Celerra Performance problems - slow write fast read

Question

I work with 2 other offices in my company and we all have new Celerras (purchased within last 6-9 months). We have all upgraded to Unisphere. We are noticing that our Celerras are not writing data very fast. I configured my own Celerra using AVM. I have Fibre and SATA drives. The problem is accross the board on all CIFS shares that we have. I thought my Celerra was faster last fall before Unisphere but I am not certain.

Here is the issue. Read peformance is excellent but writes are slow. We use a lot of large files so we took a couple of them to test. When we copy a 1GB SAS or ACCESS file from the Celerra to our PC (we have 1GB to desktop and use fast drives), we can copy it at over 100MB/s. It takes about 10 seconds to copy down. However, when we try to copy files up to the Celerra, it takes minutes and goes at about 8-10MB/s (BTW, makes no difference on size of files...we just used the larger ones for testing).

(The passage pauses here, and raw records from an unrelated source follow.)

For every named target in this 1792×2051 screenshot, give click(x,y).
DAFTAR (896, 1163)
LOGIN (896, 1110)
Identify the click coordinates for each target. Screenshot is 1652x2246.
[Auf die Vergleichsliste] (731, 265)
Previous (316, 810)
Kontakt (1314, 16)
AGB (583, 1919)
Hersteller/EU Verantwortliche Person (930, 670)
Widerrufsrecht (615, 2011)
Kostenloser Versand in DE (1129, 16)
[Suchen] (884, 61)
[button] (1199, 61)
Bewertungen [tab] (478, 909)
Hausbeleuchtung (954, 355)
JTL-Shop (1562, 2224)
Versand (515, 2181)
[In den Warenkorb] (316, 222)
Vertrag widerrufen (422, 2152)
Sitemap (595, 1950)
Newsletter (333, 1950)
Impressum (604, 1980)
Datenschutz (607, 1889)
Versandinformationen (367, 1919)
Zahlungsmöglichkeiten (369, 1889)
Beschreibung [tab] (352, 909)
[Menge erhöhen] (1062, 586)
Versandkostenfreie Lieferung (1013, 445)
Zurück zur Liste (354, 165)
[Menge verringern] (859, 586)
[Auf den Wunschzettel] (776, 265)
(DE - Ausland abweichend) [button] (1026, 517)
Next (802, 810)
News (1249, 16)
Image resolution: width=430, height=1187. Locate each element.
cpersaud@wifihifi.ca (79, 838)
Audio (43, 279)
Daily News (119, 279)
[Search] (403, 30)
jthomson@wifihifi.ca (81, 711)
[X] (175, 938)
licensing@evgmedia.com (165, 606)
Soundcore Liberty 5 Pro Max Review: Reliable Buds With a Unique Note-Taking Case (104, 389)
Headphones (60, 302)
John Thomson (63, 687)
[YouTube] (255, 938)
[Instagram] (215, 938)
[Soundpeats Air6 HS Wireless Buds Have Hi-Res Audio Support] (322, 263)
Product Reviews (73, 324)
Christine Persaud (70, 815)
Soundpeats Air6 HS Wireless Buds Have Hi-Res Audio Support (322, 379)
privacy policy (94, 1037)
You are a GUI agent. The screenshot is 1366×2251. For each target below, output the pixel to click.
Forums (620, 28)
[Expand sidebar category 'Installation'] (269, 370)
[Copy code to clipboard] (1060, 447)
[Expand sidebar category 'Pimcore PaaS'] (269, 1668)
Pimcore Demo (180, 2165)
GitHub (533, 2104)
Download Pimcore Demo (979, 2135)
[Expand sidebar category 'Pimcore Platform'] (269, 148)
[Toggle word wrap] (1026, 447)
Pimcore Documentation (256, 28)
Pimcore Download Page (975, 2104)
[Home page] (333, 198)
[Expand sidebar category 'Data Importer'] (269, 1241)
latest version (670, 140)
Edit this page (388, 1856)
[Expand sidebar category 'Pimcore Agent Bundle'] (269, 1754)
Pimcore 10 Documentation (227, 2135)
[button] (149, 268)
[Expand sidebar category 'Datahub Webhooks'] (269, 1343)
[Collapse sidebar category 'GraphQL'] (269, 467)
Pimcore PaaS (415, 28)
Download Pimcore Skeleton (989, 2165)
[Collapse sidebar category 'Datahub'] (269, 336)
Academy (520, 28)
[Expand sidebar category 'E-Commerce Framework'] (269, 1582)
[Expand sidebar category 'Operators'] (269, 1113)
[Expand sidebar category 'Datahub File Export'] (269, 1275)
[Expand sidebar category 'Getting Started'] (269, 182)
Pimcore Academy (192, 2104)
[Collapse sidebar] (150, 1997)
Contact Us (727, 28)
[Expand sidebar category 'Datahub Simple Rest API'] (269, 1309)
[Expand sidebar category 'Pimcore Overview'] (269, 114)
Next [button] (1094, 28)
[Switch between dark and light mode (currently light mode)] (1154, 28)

I am using 10GB connection on the Celerra to procurve switches. One office uses Extreme switches (I think) and they have exact same issue.. However, I have also tested using a single 1GB connection to the Celerra and have the same problem. Write cache on the backend is enabled on my ns120 with the value 566. I would assume it is also enabled on my colleagues ns480 Celerras.

When we copy the same files to our windows servers with local SAS storage or with older Clariion storage, the performance (both read and write) is fine (over 100MB/s). All of these boxes use the same switches. None of our offices are very big. My office only has about 80 users.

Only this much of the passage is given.